De Pachmann, Now Seventy-five Years Young, Expounds Newly-Discovered Piano Technique
Russian Pianist, About to Embark on Trans-Continental Tour, Declares His Tone Was Formerly
"That of a Swine"—Considers Himself Now the Equal of Liszt—Has Had to Re-finger All
His Répertoire—Much Misquoted in Daily Papers—Thinks Godowsky the Greatest Modern Composer
Vladimir de Pachmann is back
again in the United States after
twelve years of absence, a gentle old
man who still wears his hair à la Liszt
and tells you every five minutes that he
is now seventy-five years old and that
he did not really learn to play the piano
until he was seventy. Those who heard
him on his former visits will be inclined
to discount this statement and to wonder
just what difference Mr. de Pachmann's
newly-discovered "method" is going to
make in the silken tone that has always
distinguished his playing, and whether
the obviously powerful hands and wrists
will sacrifice the well-remembered suavity
of tone in favor of volume. It would
be unthinkable, as well as unfortunate.

Written problem 1: Please transcribe the entries below, everything from the line containing "The image size is (1456, 819)." down to the line containing "Use the blue mana potion in slot 9", both included, and leave the pictures out.

Provided material:

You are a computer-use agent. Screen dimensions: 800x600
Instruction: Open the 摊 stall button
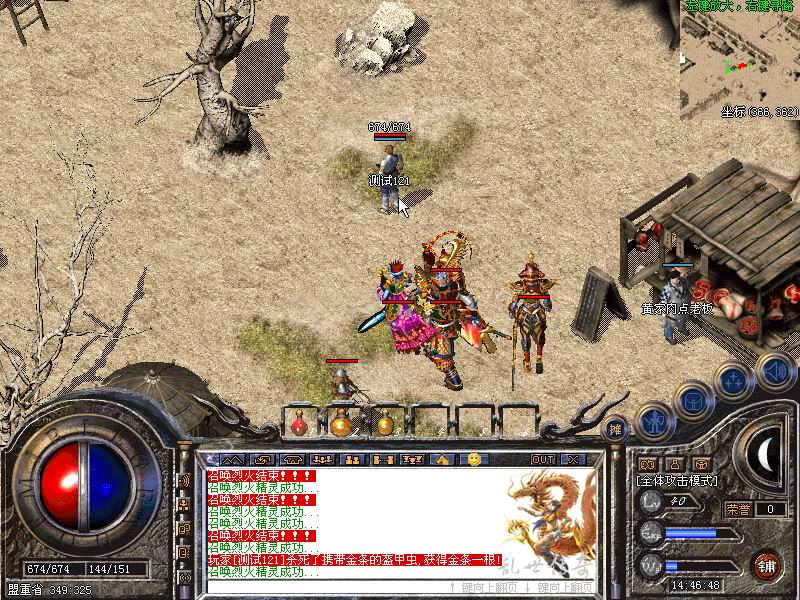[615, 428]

* * *

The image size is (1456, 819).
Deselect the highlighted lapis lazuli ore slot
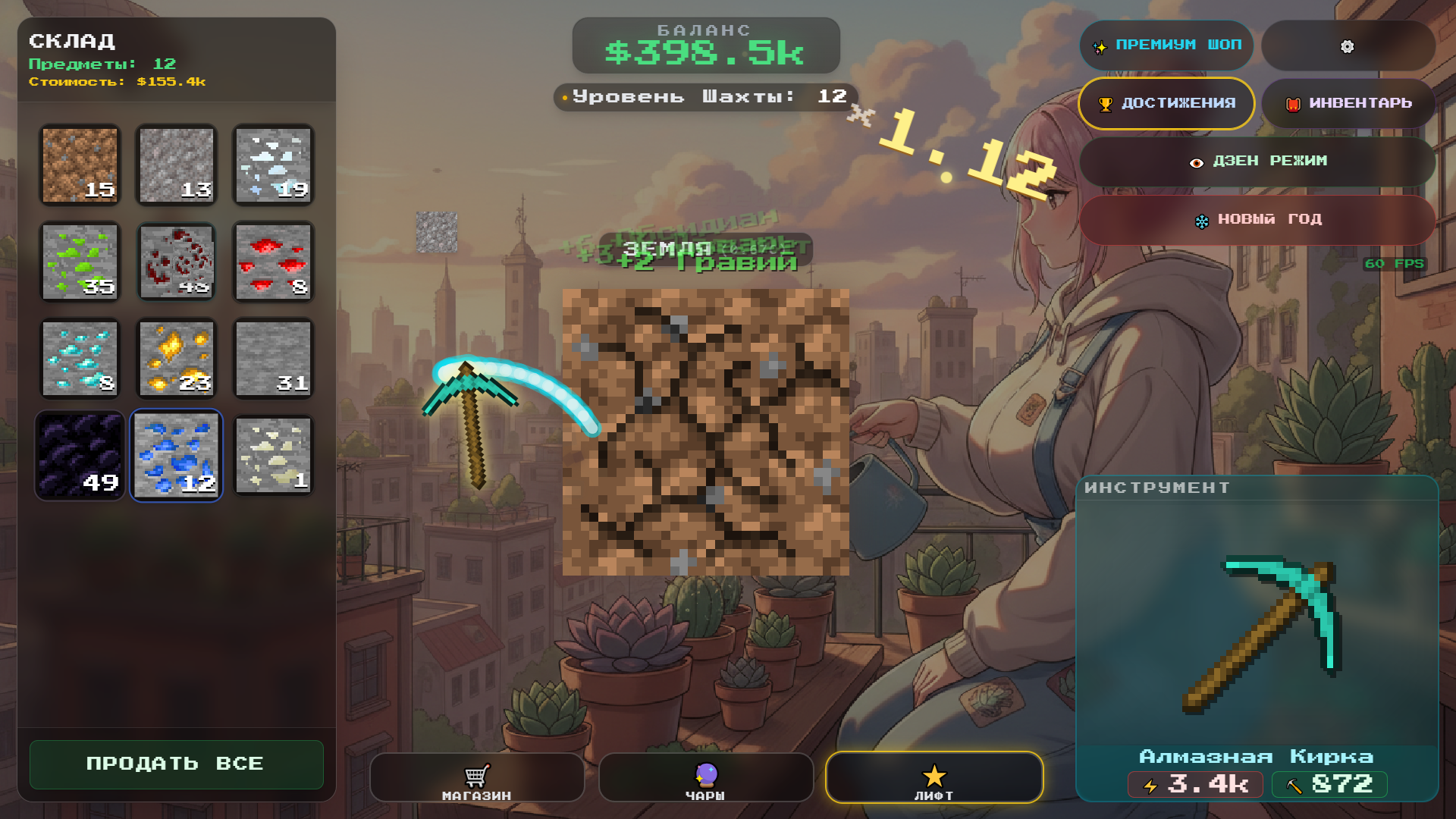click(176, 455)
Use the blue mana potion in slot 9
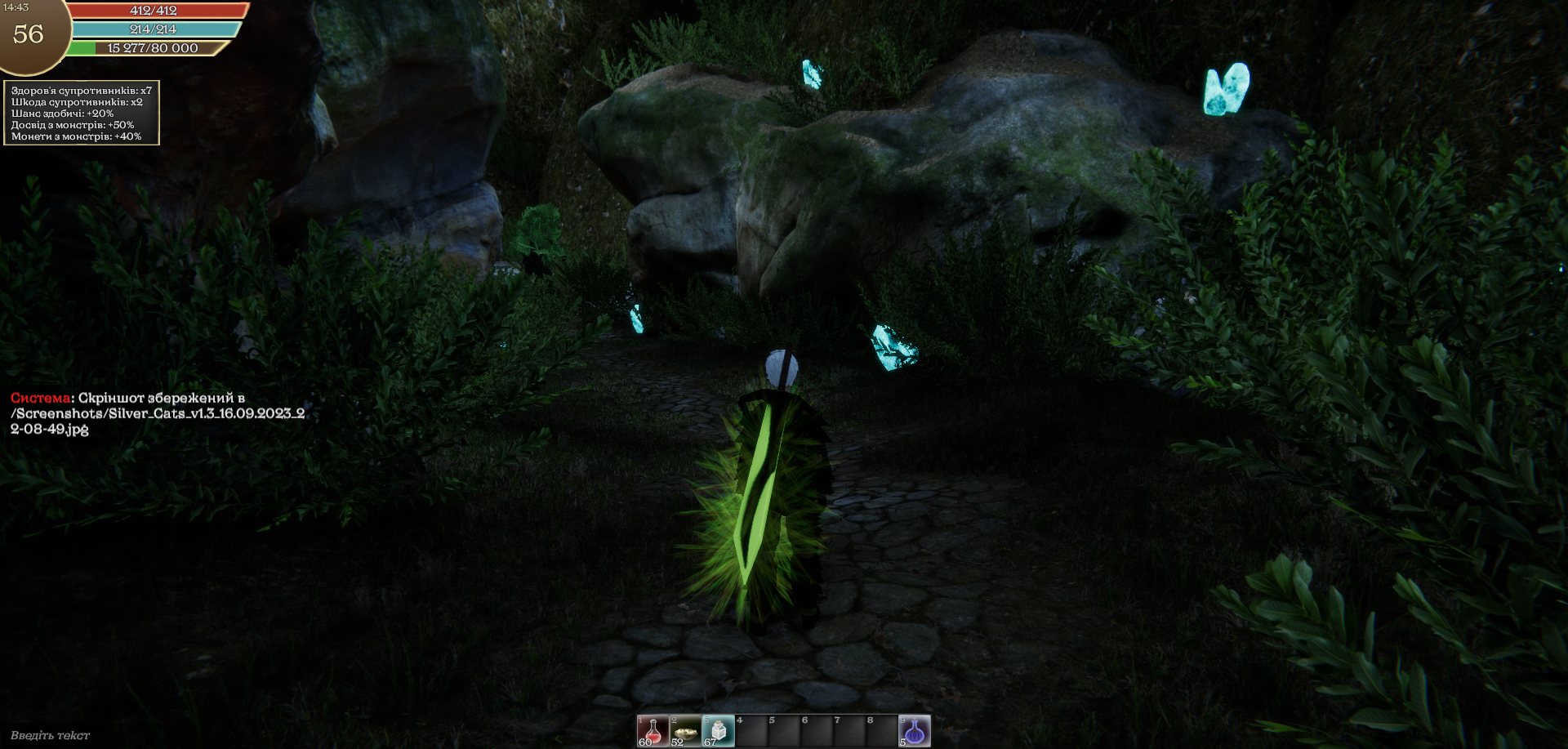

...

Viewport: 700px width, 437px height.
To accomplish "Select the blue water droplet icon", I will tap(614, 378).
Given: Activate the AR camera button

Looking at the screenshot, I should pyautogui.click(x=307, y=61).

Written problem 2: Pick up the article on de Pachmann's newly discovered piano technique after its final sentence and carry it forward.

Exercise output 1:
The image size is (1456, 819).
Deselect the highlighted lapis lazuli ore slot
click(176, 455)
Use the blue mana potion in slot 9

Exercise output 2:
In spite of Mr. de Pachmann's much
talked-of seventy-five years, he is about
to embark upon a tour which will take
him to the Pacific Coast, a fatiguing
experience for anybody but, in view of the
artist's age, indicative of a vigor which
many a young man might envy.
"It will be an experience for me as
well as for those who listen to me," said
the pianist, comfortably attired in a blue
silk dressing gown and no collar, "but I
hope the weather will soon be cooler.
What do you think? This is terrible!
I want to begin practising right away,
but what can one do with the thermometer
hitting the top of the tube?
Mr. de Pachmann is principally
interested at present in his new technique.
He has been widely misquoted on the
subject, he says, and practically every
interviewer who has talked with him
since his arrival last week has said that
he played with his wrist held stiff.
"Could anything be more absurd?"
asked the pianist. "Can you imagine
playing the piano or doing anything else
with stiffened muscles? They simply
misunderstood me, those reporters, or
didn't know a lot about the piano.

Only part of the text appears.